* _Stored data_
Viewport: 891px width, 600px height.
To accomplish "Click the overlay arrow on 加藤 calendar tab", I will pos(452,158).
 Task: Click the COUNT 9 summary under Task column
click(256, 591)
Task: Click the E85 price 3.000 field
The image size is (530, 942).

* _Task statement_
Print out the data exactly once more.

* _Exercise response_
Viewport: 891px width, 600px height.
To accomplish "Click the overlay arrow on 加藤 calendar tab", I will pos(452,158).
 Task: Click the COUNT 9 summary under Task column
click(256, 591)
Task: Click the E85 price 3.000 field
The image size is (530, 942).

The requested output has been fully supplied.